Second world war sea blockade of Tunisia

Operation Retribution was the Second World War air and naval blockade designed to prevent the seaborne evacuation of Axis forces from Tunisia to Sicily. Axis forces were isolated in northern Tunisia and faced Operation Vulcan, the final Allied assault. The equivalent blockade of air evacuation was Operation Flax.

==Operation==
The British Admiral Andrew Cunningham—Allied naval commander—began the operation on 7 May 1943, with the colourful signal to "Sink, burn and destroy. Let nothing pass". He had also named the operation Retribution in recognition of the losses that his destroyer forces had endured during the Greek campaign, the German occupation of Greece and Operation Mercury the capture of Crete. The Germans were unable to mount a significant rescue effort.

The predicament of the Axis had been recognised earlier and a large scale effort to evacuate Axis personnel was expected. So, all available naval light forces were ordered to concentrate at Malta or Bone, with specified patrol areas. To achieve this, convoy movements were restricted to release their escorts. The Italian Fleet was expected to intervene and the battleships and and the aircraft carrier were moved to Algiers in readiness for a major action.

The Italian Fleet did not leave port (due to the imposing threat of the British navy in much of the Mediterranean Sea) and there was no organised attempt to evacuate Axis forces by sea. Two supply ships en route to Tunisia were intercepted and sunk. Inshore flotillas of British Motor Torpedo Boats (MTBs) and American PT boats intercepted small craft and raided the waters around Ras Idda (Cape Bon) and Kelibia. The only significant threat to the sea forces were friendly fire attacks by Allied aircraft, after which red recognition patches were painted on the ships. The Allies captured 897 men. 630 Germans and Italians are thought to have escaped to Sicily and Sardinia including 18 men from the s.Pz.Abt. 501 Werkstatt Kompanie. An unknown number drowned.

==Aftermath==
Axis forces in north Africa, squeezed into a small area with minimal supplies and facing well-equipped and -supplied opponents, surrendered on 13 May.
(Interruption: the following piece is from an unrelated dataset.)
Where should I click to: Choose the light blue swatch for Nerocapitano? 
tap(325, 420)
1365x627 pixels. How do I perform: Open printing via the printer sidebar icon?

The north African ports were rapidly cleared and readied to support the forthcoming invasions of southern Europe. The 12th, 13th and 14th Minesweeping Flotillas from Malta, two groups of minesweeping trawlers and smaller vessels cleared a channel through the minefields of the Sicilian Channel to Tripoli, removing nearly 200 moored mines. On 15 May, Cunningham signalled that "the passage through the Mediterranean was clear" and that convoys from Gibraltar to Alexandria could be started at once. Thus the direct route between Gibraltar and Alexandria—closed since May 1941—was reopened with substantial savings in shipping and their escorts.